At startup, led-ticker parses your config into a playlist of sections, each holding one or more widgets. Then a background engine runs a steady loop at 20 frames per second — one tick every 50 ms.

On each tick the engine:

  1. advances the frame counter(s) — every animated effect (rainbow text, a color cycle, a typewriter) has its own counter that moves one step;
  2. redraws the current widget onto the canvas at its new frame;
  3. pushes the finished frame to the panel (below), then sleeps until the next tick.

A section’s mode decides how its widgets are shown — held in place (slideshow) or scrolling — and for how long; transitions play the animation between one widget or section and the next. (An effect whose output doesn’t change with the frame skips the per-tick redraw — see frame counters.)

Widgets don’t draw to physical LEDs directly. They draw to a logical canvas — a fixed 16-pixel-tall grid — using simple (x, y) coordinates, so a widget never needs to know how big your sign is. When your [display] runs at scale > 1 (a big sign), a ScaledCanvas wraps the real panel and expands every logical pixel into a scale × scale block, centering the content vertically.

That’s the short version — Display covers scaling, the content_height × scale ceiling, and per-section overrides in full.

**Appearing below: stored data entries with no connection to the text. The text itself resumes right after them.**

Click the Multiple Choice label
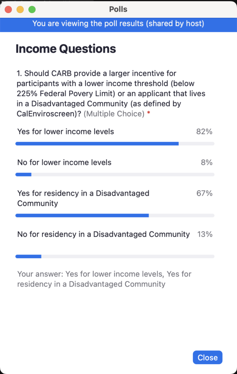 (x=114, y=114)
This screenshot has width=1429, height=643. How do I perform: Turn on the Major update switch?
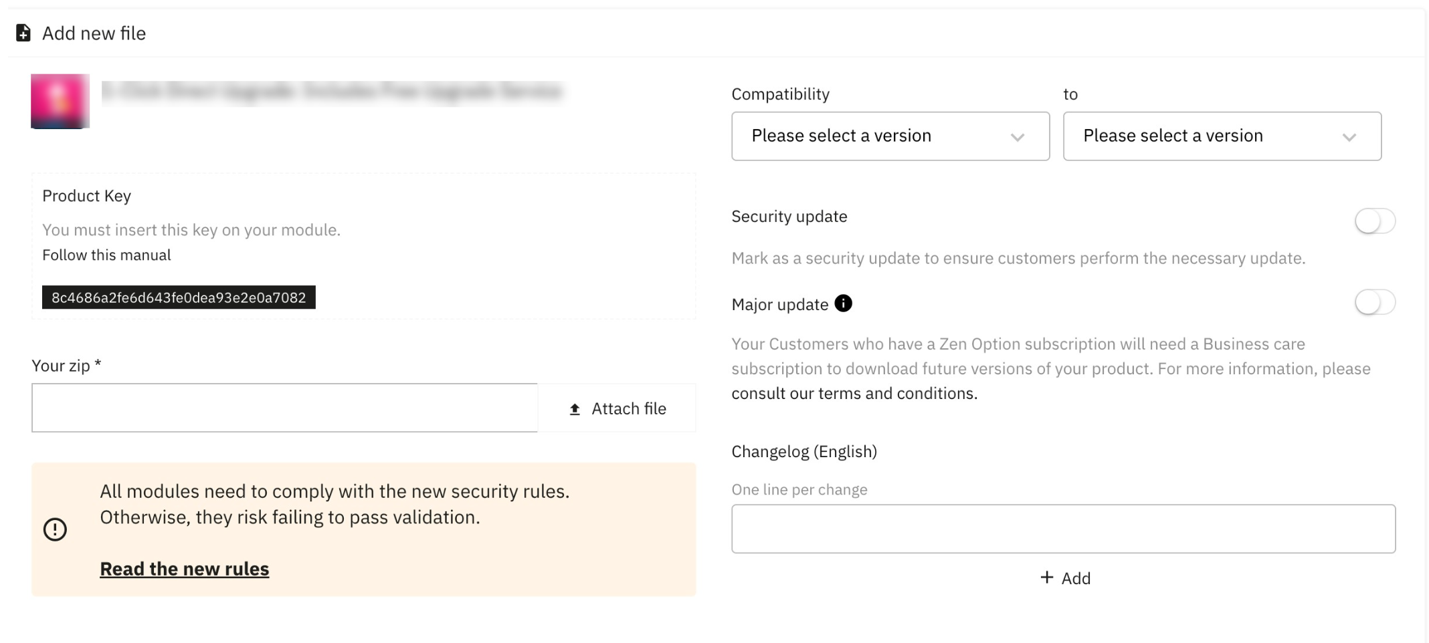pos(1375,303)
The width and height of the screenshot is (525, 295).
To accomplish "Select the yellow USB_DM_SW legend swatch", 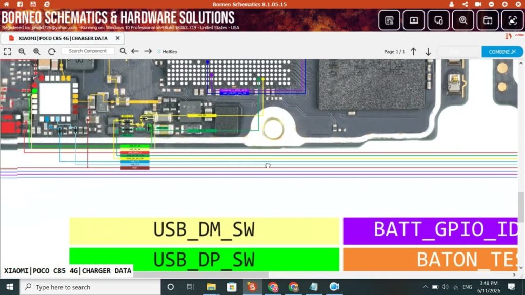I will [204, 230].
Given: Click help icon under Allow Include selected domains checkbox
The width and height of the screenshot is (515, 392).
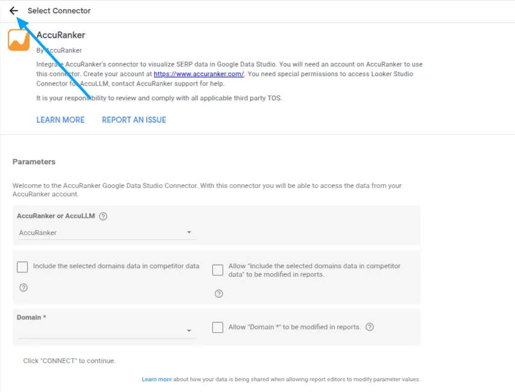Looking at the screenshot, I should click(x=219, y=294).
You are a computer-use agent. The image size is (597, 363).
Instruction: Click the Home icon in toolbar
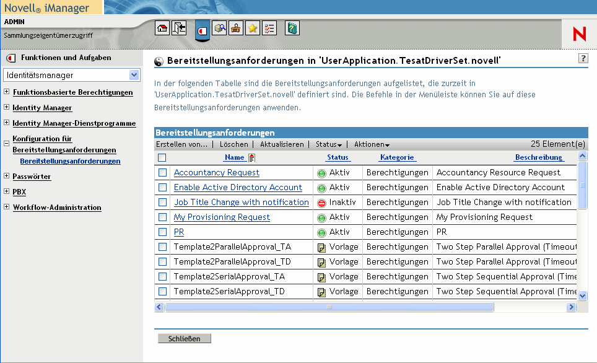pyautogui.click(x=162, y=28)
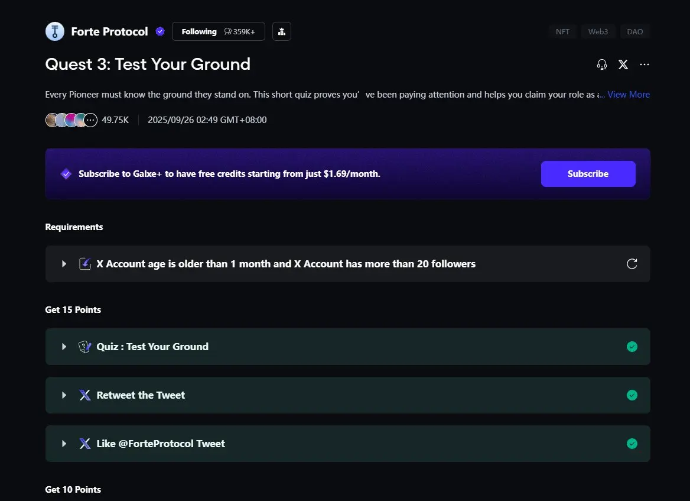Screen dimensions: 690x501
Task: Refresh the X Account requirement status
Action: (x=632, y=264)
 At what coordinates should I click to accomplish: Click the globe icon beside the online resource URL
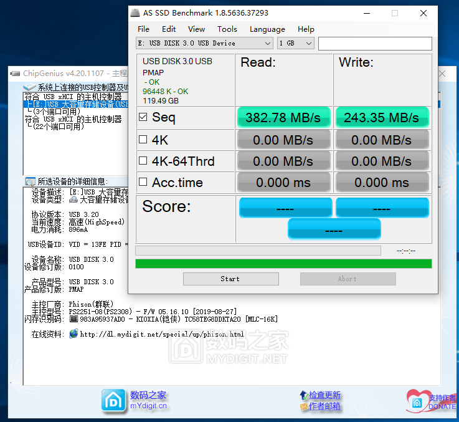point(73,334)
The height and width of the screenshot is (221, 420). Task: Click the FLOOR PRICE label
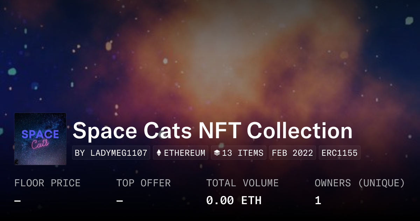47,183
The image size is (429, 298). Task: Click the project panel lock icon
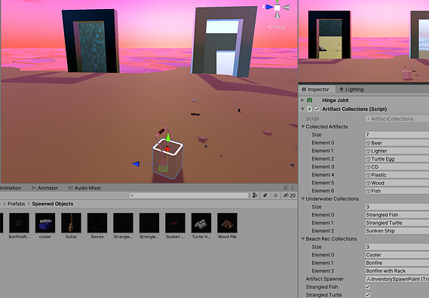click(x=285, y=188)
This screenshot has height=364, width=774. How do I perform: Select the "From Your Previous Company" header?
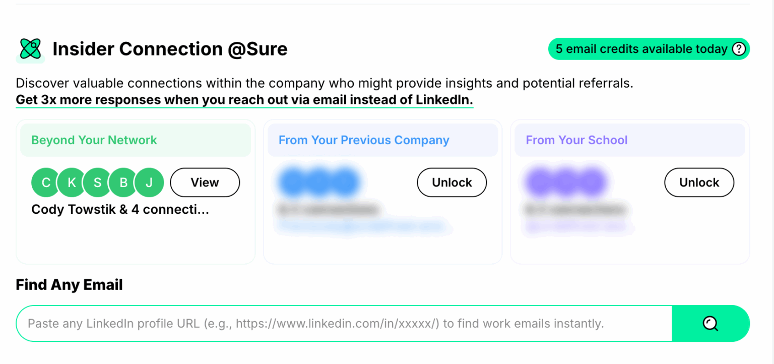click(x=363, y=140)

When a frame is ready, the engine calls LedFrame.swap() — the buffer swap, unrelated to the slideshow section mode above — which does two things in order:

  1. runs every registered overlay hook — paint functions that draw over whatever’s on screen, every frame, like the busy light’s status dot;
  2. performs a double-buffered swap: the new frame is sent to the panel while the next one is drawn off-screen, so the display never tears or flickers mid-update.

Then the loop sleeps and the next tick begins.

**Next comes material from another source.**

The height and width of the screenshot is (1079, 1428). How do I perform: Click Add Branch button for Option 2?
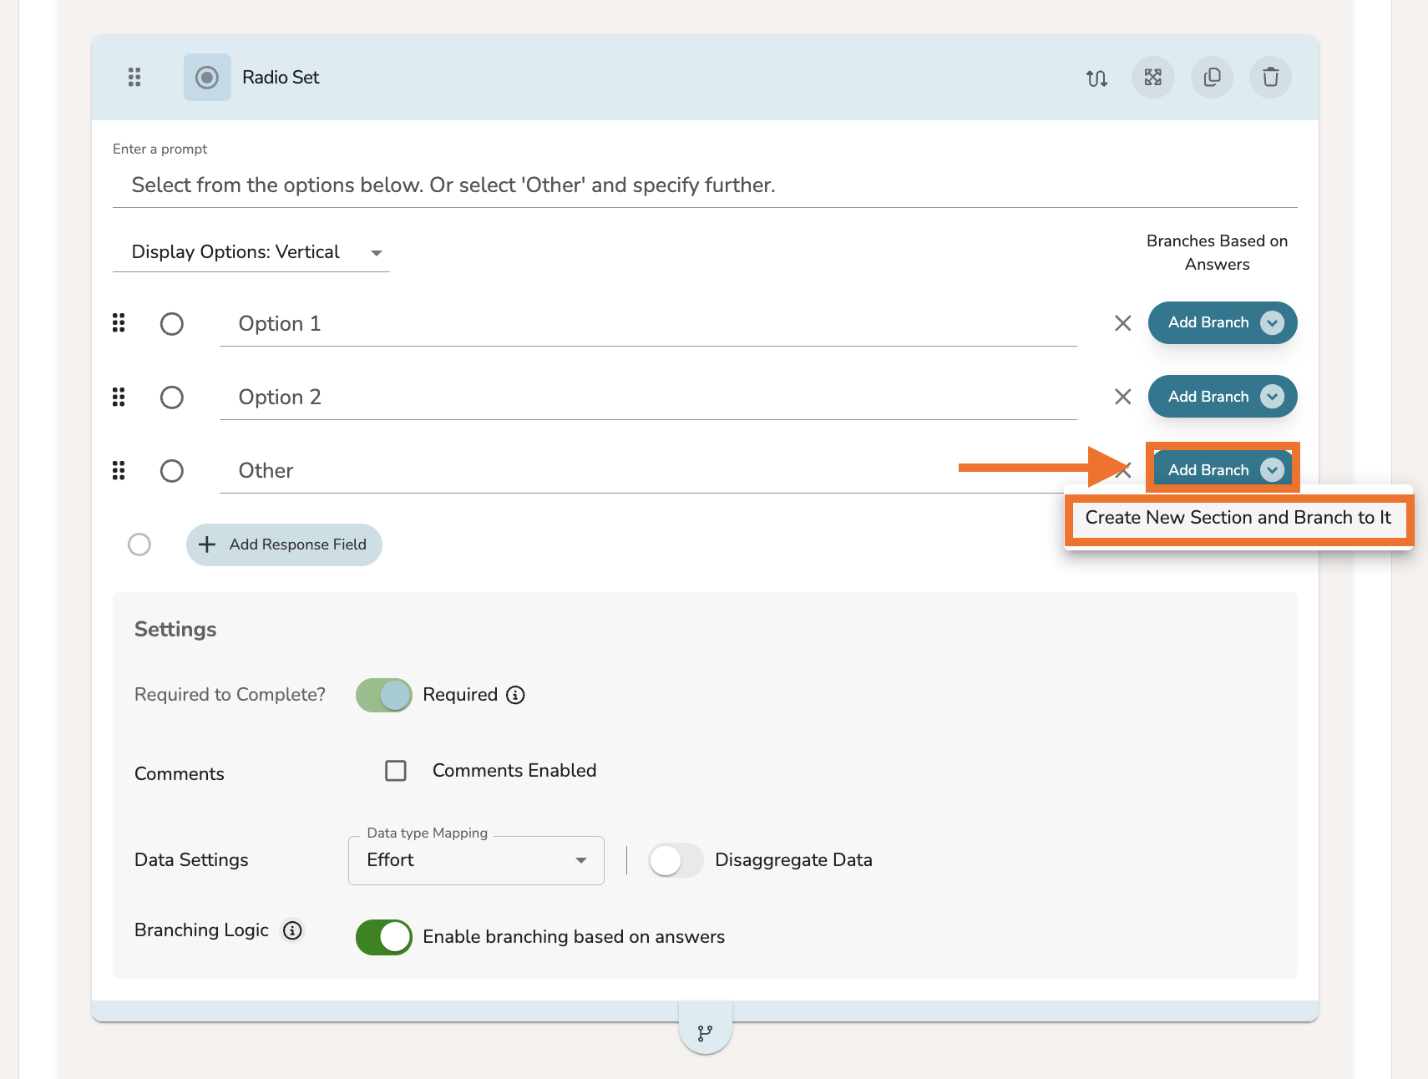click(1208, 397)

A few deliberate choices explain the rest:

  • A fixed tick. Driving everything from one steady ~20 fps clock keeps animations smooth and in sync, and makes timing predictable across very different signs.
  • A write-only panel. The hardware framebuffer can be written but not read back, so widgets and effects recompute each frame from their frame counter rather than reading the current pixels — that’s why effects are functions of the frame number.
  • Logical, then physical. Keeping drawing in logical 16-tall coordinates and expanding to the real panel at swap time means one widget runs unchanged on a tiny sign or a giant one.

The full engineering rules behind this — the hardware-rendering constraints that keep the panel from freezing — live in docs/plugin-system.md and the project’s CLAUDE.md, for contributors and plugin authors who need them.